After learning that India is playing against Pakistan in a cricket match, Sunny makes a deal with Mehmood that he would allow him to leave if India wins. The villagers gathered around a truck's radio to hear the match. Though it appeared that Pakistan had a chance, India wins with a six-run hit. Sunny is thrilled and starts dancing, much to the dismay of the villagers. But soon Mehmood is enraged and attempts to destroy his camera equipment. Sunny holds on to the camera to prevent Mehmood from destroying it, and gets slapped hard several times before Jawaad stepped in and stopped him.
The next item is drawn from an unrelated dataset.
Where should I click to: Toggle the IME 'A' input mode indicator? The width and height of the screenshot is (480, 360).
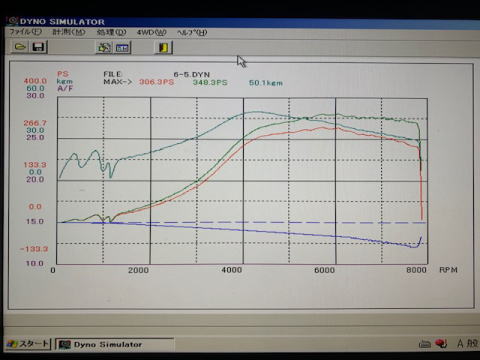[460, 343]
The Pakistani border patrol arrives at the village, causing Mehmood to suspect that Aftaab had tipped them off. However, Aftaab convinces them that they are just patrolling and gets them to hide. Sunny tries to make himself known to the patrol, but Aftaab tells him that he would either be killed as an Indian spy or put in prison. Aftaab entertains the patrol officers, gives some pirated DVDs to the chief officer and sends them off. Mehmood gains more trust in Aftaab, while Aftaab grows closer to Sunny and they share their passion for Bollywood movies. Aftaab hopes that Pakistan's Lollywood would also make similar blockbuster movies that Bollywood wants to copy, instead of the B-movies it currently makes.

Aftaab promises to help Sunny escape with his knowledge of the border. They devise a plan where they will invite men of the village to audition for a movie. While shooting a scene for the movie, they enact an escape scene together, raising suspicion of Mehmood but soon dispelling it when they returned. After the scenes were shot, the villages including some women in black burqa are leaving. Jawaad finds a watch in the sand and returns it to one of the villagers. But later he realizes it is Sunny's watch and Sunny had escaped in a burqa.
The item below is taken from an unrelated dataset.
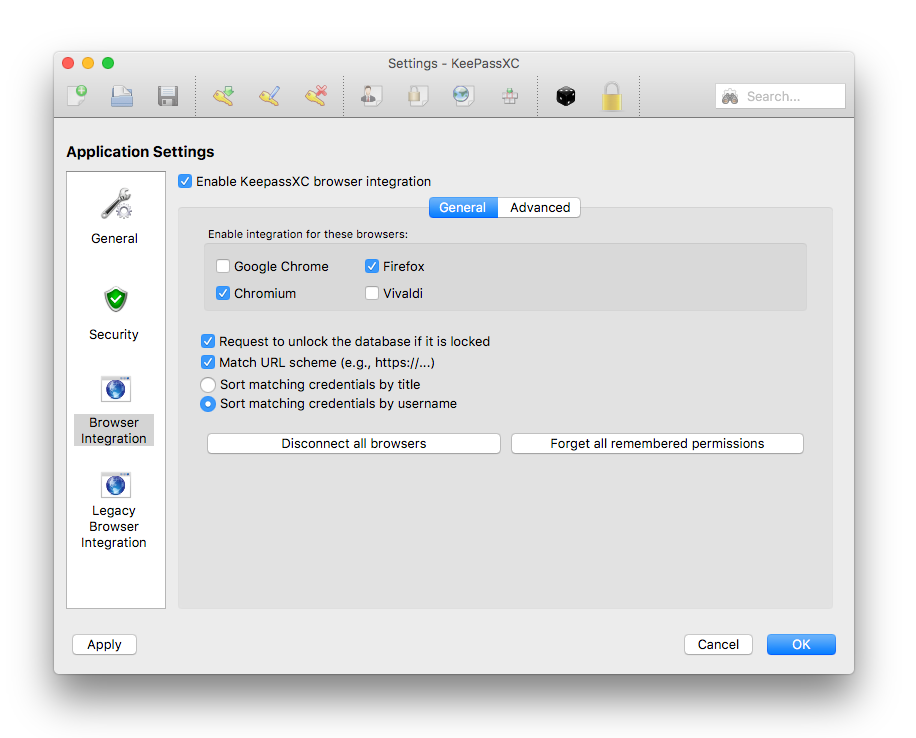Copy the username with the person icon

point(370,96)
Aftaab and Sunny attempt to escape on a motorbike but are soon stopped by Mehmood. He locks both of them up after Aftaab promises to help Sunny escape as long as he is alive, and questions why people like Mehmood are destroying Pakistan in the name of Allah. When the terrorist group leader arrives at the village, Aftaab's father pleads with him to let Sunny go. He reluctantly agrees realizing that the village could turn against them if he didn't oblige.

Mehmood and Jawaad bring Aftaab and Sunny to a barren land near the border. Mehmood stops the vehicle and claiming that he has orders, he prepares to kill Aftaab and Sunny. However, Jawaad disbelieving him points his gun at Mehmood. After a verbal argument between the two, Mehmood swings his gun to shoot Jawaad but is shot down and falls dead. Jawaad tells both Sunny and Aftaab to escape, saying Aftaab would be killed in Pakistan as a traitor. The group leader soon arrives and kills a desolate Jawaad who was waiting on his knees for his fate.

Sunny and Aftaab wait near the border for the patrol officers to leave, then start running towards the border. The group leader and his assistant catch up with them and start shooting at them. When they hide out behind a grass-patch, Aftaab urges Sunny to escape while he holds them off, but Sunny refuses to leave without him. They again run towards the border while bullets were fired at them but missed, with the interlaced public dialogues of Mohammed Ali Jinnah and Jawaharlal Nehru in the background. The film closes with them crossing the border milestone and Aftaab turning around to shoot back at the terrorists.

==Cast==
- Sharib Hashmi as Sukhwinder Arora alias Sunny
- Inaamulhaq as Aftaab
- Kumud Mishra as Mehmood
- Gopal Datt as Jawwad

==Production==
The Pakistani village depicted is actually Beermanna village situated in Rajasthan, India. The film was declared tax free in Maharashtra due to the idea of binding the countries of India and Pakistan.
The 1987 Soviet film A Man from the Boulevard des Capucines directed by Alla Surikova has a similar theme.

==Awards==
Filmistaan won the National Film Award for Best Feature Film in Hindi at 60th National Film Awards.